Problem to solve: The required output is the line containing "The width and height of the screenshot is (1280, 713)." followed by every line after it to the end of the listing, each written out exactly.
[Source data — start]
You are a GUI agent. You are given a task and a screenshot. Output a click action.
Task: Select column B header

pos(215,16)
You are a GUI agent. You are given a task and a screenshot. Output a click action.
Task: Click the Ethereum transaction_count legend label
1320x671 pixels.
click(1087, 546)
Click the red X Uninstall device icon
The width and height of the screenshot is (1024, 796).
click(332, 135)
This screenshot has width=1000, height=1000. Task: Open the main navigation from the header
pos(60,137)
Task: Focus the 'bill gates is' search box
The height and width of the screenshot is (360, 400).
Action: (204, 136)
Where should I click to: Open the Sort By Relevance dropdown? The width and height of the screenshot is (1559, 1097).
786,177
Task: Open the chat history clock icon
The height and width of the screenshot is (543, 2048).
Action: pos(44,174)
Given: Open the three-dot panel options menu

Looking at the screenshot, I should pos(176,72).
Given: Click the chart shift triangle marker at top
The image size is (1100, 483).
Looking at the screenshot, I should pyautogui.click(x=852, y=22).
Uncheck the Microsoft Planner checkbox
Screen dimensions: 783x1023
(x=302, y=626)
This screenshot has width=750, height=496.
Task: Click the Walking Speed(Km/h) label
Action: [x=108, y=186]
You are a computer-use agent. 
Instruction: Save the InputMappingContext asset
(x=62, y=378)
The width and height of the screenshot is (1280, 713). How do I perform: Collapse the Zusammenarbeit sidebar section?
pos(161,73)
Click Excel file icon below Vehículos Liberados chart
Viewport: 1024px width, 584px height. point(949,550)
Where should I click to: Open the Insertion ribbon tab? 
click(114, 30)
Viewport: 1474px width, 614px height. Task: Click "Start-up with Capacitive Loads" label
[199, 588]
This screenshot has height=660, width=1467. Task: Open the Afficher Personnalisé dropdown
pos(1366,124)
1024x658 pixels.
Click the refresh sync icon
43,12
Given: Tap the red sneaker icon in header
[Source data — finish]
Answer space:
The width and height of the screenshot is (1280, 713). How do I perform: Collapse the Zusammenarbeit sidebar section?
pos(161,73)
Click Excel file icon below Vehículos Liberados chart
Viewport: 1024px width, 584px height. point(949,550)
Where should I click to: Open the Insertion ribbon tab? 
click(114, 30)
Viewport: 1474px width, 614px height. Task: Click "Start-up with Capacitive Loads" label
[199, 588]
This screenshot has height=660, width=1467. Task: Open the Afficher Personnalisé dropdown
pos(1366,124)
1024x658 pixels.
Click the refresh sync icon
43,12
Given: Tap the red sneaker icon in header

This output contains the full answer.